If you're wondering how to identify protein in your products, you're not alone. Ingredient lists can be overwhelming. But here are some commonly used proteins in hair products:

- hydrolyzed protein
- keratin
- collagen
- wheat protein
- soy protein
- silk protein
- plant proteins

Protein Categories

There are several options for working protein into your regimen. Which type of protein product you use and how frequently you use it will entirely depend on your hair's needs, your current regimen, your diet, your styling habits (i.e. how often you're using heat), whether you're using chemical processes in your hair...there are a lot of factors to consider. In my mind, protein products fall into three categories:

Protein Conditioners - these are regular conditioners with protein in them; the bottle will often have words like "strengthening" on the front

Light Protein Treatments - these are usually rinsed off a few minutes after application

Intensive Protein Treatments - these are left on the hair and can become hardened if heat is applied; they are then rinsed out and followed by a moisturizing deep conditioner

If you're looking for a protein treatment of any kind, you'll want to make sure at least one protein is within the first five ingredients. Why the first five? These are typically the ingredients that make up most of a product. If your goal is to simply incorporate a protein conditioner into your regimen, then I usually like to look for proteins somewhere in the middle of the ingredient list. This tells me that there is probably an equal balance of protein and moisture ingredients in a product and most likely won't laden my hair with too much protein. But pay attention to your hair! If over time you begin to notice that a protein conditioner is making your hair dry and brittle, then remove it from your regimen until you've restored the moisture-protein balance of your hair.

Protein Precautions

When it comes to protein treatments, one of the most common mistakes is that a moisturizing conditioner/deep conditioner is not used immediately following the treatment. This is the most important point when it comes to using protein products:

always follow protein with moisture!

If you're doing a light protein treatment - such as ApHogee's Two-Minute Reconstructor - then it is a good idea to follow this up with a rinse-out moisturizing conditioner. If you're doing an intensive protein treatment - think ApHogee's Two-Step Protein Treatment - then you MUST follow this with a moisturizing DEEP conditioner that remains on the hair for at least a half hour after your protein treatment has been rinsed out. A good rule of thumb: the length of time you keep the protein treatment in should be the same as or less than the length of time you leave your follow-up moisturizing (deep) conditioner in. 
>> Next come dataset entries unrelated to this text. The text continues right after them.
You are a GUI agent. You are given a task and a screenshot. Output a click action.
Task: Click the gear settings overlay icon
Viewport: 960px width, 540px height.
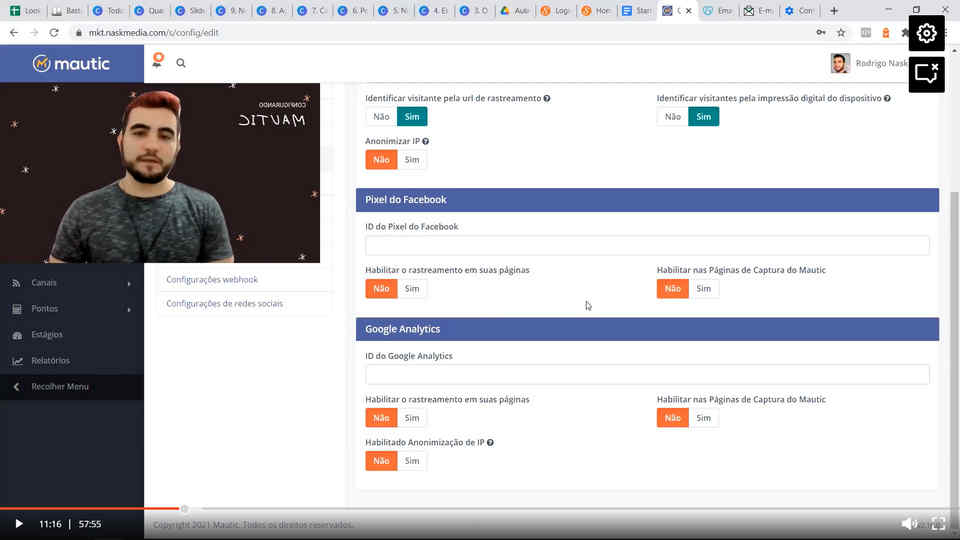926,33
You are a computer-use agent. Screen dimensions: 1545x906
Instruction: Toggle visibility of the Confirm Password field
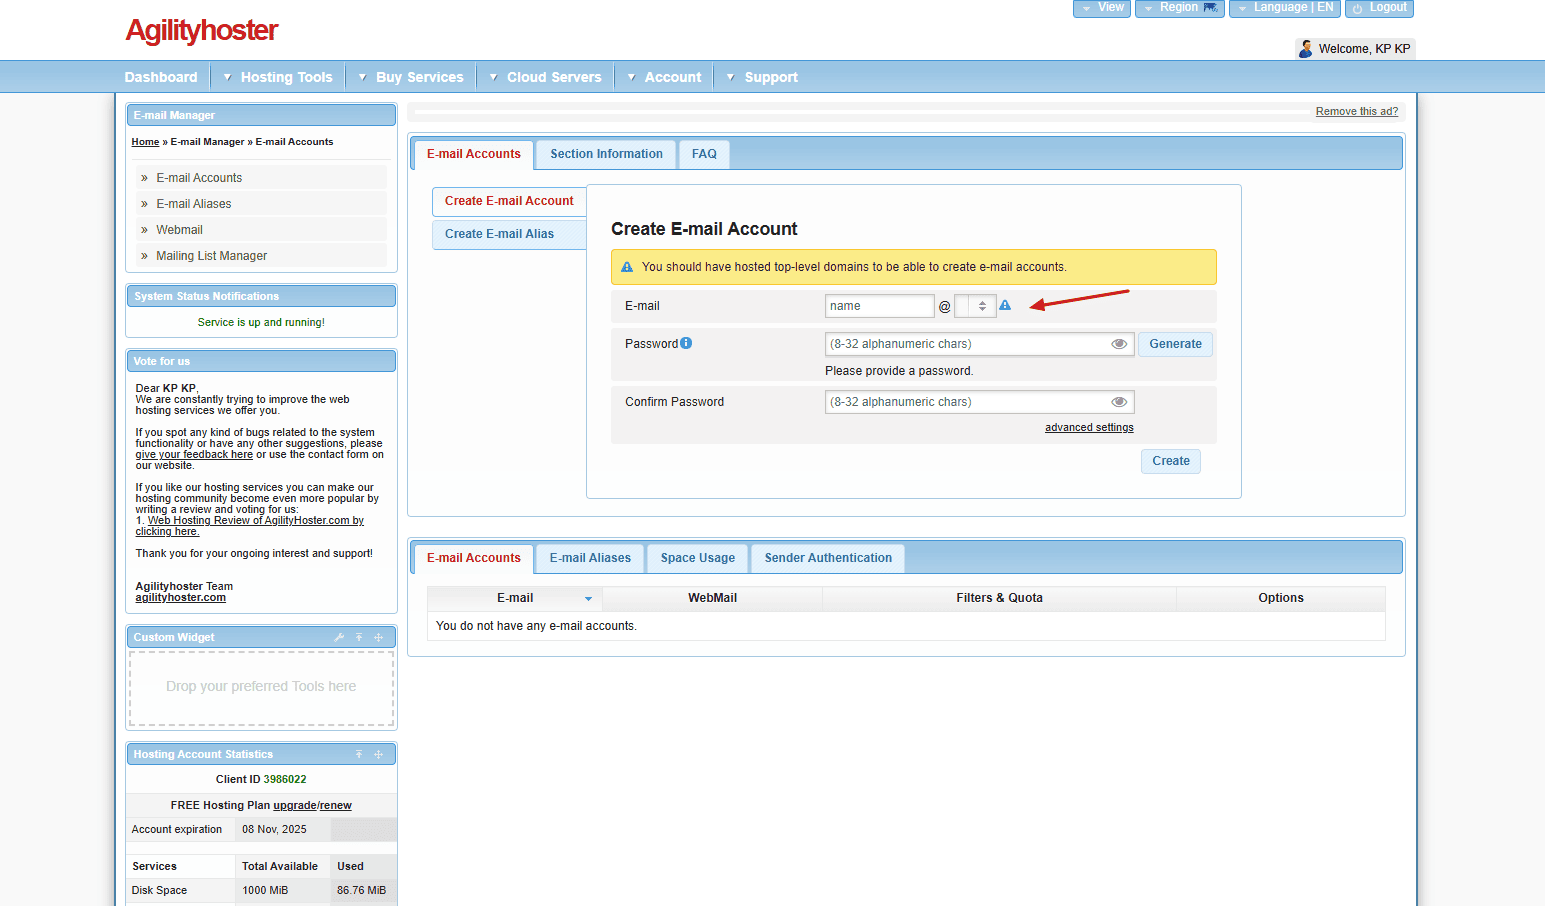(x=1119, y=402)
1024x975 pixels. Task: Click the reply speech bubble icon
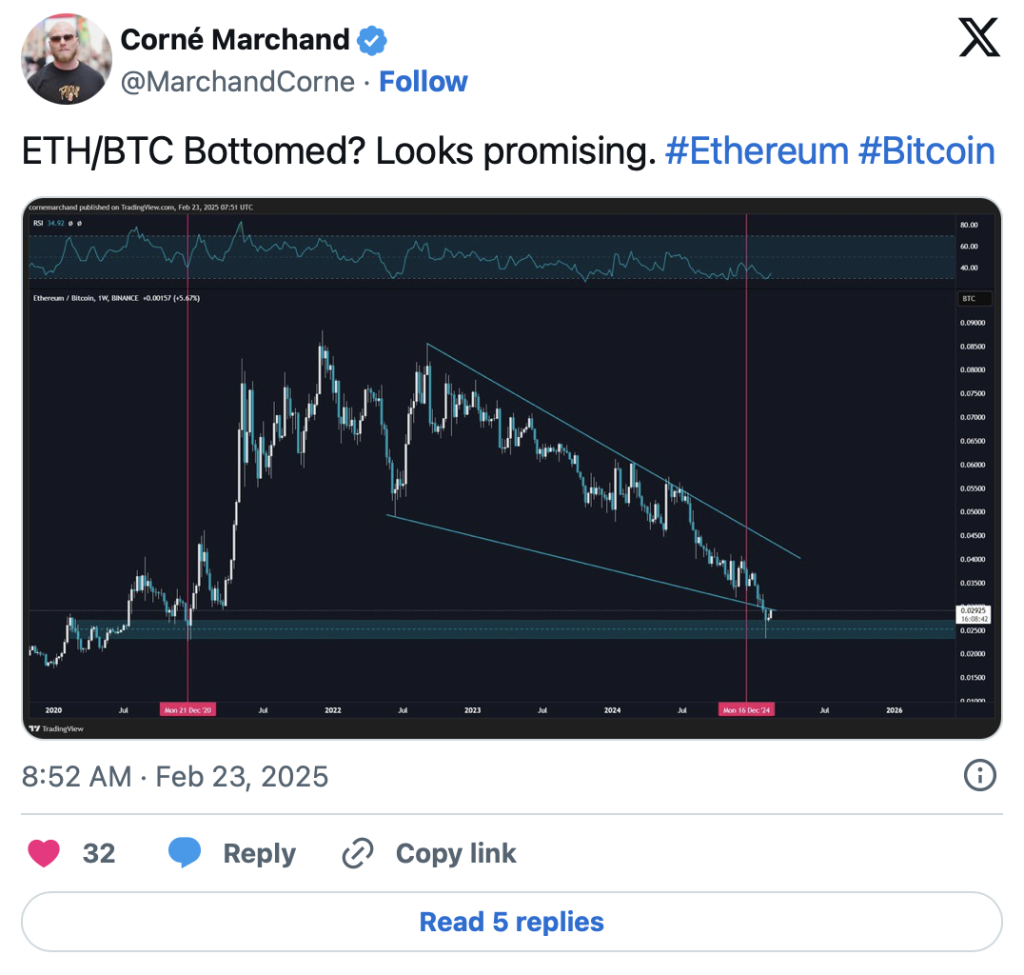coord(185,852)
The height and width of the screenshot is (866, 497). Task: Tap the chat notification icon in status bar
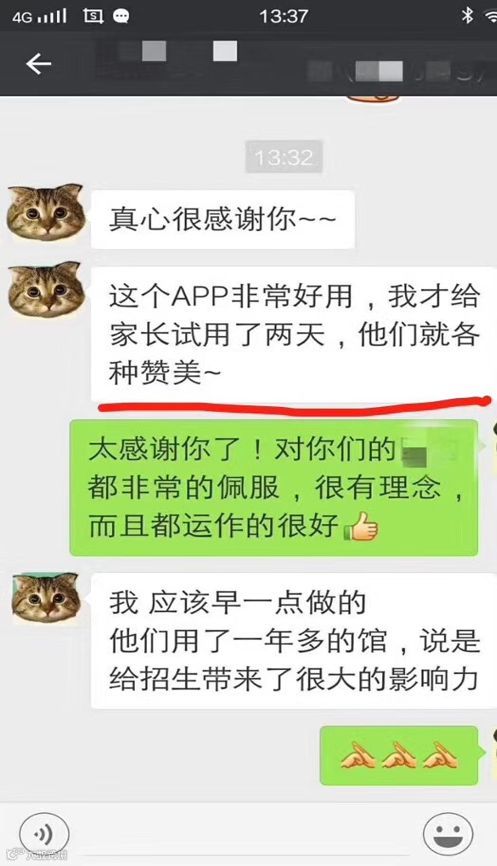121,17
When moisturizing conditioners aren't used after protein treatments, that is when you'll encounter dry, brittle hair. If this mistake happens repeatedly, your hair will become much more susceptible to breakage and it won't feel soft and manageable. 

What Do You Use?

Since I've gone the more natural route, I use henna to strengthen my hair, which is similar to a protein treatment. Go here for more info on henna. Prior to my natural regimen, I experienced very good results with ApHogee's Two-Minute Reconstructor and used it every wash day for a period of time. I saw decreased shedding and softer, stronger hair. I only recall using ApHogee's Two-Step Protein Treatment once because it was more involved and I didn't care for the smell. Plus when I saw the results I was getting from using their Reconstructor, I realized I didn't need an intense protein treatment.
The body art quality henna I buy from my local Indian store. It costs less than $2 and works great.